### Prompt:
Copy, from the entries below, each line in which the string "will" appears.

### Entries supplied:
· · · ·

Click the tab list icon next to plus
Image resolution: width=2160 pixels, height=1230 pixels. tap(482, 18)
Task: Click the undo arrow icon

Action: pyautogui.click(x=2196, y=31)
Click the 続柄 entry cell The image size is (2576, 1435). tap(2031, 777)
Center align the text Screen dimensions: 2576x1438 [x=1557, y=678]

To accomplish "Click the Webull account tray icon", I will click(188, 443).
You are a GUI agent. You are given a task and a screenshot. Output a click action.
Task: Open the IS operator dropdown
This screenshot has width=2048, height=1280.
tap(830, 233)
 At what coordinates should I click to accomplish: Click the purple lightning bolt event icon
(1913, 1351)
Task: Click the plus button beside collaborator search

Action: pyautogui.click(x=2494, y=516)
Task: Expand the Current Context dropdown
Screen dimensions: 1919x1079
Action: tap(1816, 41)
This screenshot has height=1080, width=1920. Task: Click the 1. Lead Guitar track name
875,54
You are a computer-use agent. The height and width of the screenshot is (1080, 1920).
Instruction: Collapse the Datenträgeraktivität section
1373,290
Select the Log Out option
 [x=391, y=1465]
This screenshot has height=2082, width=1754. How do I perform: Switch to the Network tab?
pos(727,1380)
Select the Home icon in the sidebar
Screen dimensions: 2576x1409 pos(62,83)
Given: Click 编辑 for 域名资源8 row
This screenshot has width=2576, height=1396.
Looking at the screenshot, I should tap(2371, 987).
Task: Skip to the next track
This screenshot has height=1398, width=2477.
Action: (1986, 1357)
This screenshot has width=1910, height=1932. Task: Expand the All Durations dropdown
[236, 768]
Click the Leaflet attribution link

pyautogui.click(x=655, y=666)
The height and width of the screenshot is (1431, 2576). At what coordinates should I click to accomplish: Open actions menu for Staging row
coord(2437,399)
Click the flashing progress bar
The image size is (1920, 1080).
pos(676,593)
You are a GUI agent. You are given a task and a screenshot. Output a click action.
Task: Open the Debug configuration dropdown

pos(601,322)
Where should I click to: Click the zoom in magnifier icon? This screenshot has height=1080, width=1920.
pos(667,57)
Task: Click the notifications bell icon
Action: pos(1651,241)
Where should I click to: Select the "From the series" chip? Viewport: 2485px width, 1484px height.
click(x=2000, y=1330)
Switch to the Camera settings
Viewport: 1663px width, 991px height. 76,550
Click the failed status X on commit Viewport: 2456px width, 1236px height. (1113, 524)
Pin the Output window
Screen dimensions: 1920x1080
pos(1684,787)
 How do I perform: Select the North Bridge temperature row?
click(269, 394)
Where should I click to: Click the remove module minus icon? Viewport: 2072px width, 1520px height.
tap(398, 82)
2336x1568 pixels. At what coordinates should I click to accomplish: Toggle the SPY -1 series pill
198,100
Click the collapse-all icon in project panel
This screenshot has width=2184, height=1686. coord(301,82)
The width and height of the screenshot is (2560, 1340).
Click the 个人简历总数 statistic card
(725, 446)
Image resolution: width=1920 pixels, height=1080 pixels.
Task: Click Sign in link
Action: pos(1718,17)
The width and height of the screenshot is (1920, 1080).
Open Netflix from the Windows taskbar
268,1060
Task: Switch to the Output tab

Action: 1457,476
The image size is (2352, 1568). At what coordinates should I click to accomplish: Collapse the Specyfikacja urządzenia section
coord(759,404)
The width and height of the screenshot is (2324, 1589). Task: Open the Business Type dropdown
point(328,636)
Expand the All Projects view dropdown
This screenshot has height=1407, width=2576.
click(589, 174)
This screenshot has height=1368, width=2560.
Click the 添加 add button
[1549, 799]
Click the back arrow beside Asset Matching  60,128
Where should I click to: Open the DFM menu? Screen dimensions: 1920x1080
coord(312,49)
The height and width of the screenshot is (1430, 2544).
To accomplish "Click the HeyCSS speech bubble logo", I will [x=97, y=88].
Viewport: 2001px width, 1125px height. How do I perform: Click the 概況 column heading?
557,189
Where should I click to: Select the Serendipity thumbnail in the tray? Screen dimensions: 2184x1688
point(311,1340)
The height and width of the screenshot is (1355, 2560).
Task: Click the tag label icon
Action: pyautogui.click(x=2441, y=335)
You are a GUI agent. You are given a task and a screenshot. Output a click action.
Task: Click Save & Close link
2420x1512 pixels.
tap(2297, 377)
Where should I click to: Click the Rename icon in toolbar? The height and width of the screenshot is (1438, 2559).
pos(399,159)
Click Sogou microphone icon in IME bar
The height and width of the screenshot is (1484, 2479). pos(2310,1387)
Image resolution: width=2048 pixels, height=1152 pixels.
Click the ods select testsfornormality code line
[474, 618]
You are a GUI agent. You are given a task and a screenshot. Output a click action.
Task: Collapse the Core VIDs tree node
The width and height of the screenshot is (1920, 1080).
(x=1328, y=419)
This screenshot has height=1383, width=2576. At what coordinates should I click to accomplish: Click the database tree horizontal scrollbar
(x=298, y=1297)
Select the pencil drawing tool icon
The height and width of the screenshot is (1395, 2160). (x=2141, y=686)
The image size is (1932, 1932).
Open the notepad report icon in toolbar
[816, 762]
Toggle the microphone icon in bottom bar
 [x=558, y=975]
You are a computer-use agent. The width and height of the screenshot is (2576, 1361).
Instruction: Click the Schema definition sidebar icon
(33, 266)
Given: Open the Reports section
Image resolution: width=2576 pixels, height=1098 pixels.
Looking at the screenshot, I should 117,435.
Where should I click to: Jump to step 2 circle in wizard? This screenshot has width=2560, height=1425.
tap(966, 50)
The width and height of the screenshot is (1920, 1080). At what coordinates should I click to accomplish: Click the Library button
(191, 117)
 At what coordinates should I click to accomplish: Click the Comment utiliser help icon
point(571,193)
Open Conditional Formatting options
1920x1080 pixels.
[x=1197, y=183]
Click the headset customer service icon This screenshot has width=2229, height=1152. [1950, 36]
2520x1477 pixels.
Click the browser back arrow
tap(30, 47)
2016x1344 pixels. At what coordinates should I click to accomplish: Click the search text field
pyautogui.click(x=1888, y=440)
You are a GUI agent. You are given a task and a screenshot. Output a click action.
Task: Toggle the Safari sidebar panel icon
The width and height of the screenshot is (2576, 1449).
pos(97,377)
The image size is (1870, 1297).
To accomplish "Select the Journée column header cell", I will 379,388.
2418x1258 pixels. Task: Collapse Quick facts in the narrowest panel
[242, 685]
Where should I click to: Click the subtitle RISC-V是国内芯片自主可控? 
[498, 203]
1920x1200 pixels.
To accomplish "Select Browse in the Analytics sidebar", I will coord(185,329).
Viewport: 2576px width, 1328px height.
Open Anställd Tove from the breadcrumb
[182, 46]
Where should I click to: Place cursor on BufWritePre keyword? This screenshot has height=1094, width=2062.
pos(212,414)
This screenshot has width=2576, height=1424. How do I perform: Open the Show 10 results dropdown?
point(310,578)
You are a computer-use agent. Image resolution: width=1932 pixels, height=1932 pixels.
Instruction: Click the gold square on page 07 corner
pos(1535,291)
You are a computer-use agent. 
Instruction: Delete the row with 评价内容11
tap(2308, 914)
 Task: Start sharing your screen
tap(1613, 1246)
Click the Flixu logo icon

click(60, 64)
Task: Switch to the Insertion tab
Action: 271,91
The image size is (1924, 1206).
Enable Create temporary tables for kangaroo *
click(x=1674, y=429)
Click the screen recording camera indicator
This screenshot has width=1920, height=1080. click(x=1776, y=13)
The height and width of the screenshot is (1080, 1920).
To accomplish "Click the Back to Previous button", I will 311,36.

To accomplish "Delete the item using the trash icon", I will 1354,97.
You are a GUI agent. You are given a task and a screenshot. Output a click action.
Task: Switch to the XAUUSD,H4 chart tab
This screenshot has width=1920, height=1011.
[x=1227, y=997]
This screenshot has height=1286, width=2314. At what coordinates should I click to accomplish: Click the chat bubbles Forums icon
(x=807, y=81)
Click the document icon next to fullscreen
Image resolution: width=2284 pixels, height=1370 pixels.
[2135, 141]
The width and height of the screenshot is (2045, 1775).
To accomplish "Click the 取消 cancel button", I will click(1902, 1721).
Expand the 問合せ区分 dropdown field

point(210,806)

· · · ·

### Exercise response:
To accomplish "Click the Webull account tray icon", I will click(188, 443).
To accomplish "Click the HeyCSS speech bubble logo", I will [x=97, y=88].
To accomplish "Select the Journée column header cell", I will 379,388.
To accomplish "Select Browse in the Analytics sidebar", I will coord(185,329).
To accomplish "Click the Back to Previous button", I will 311,36.
To accomplish "Delete the item using the trash icon", I will 1354,97.
To accomplish "Click the 取消 cancel button", I will click(1902, 1721).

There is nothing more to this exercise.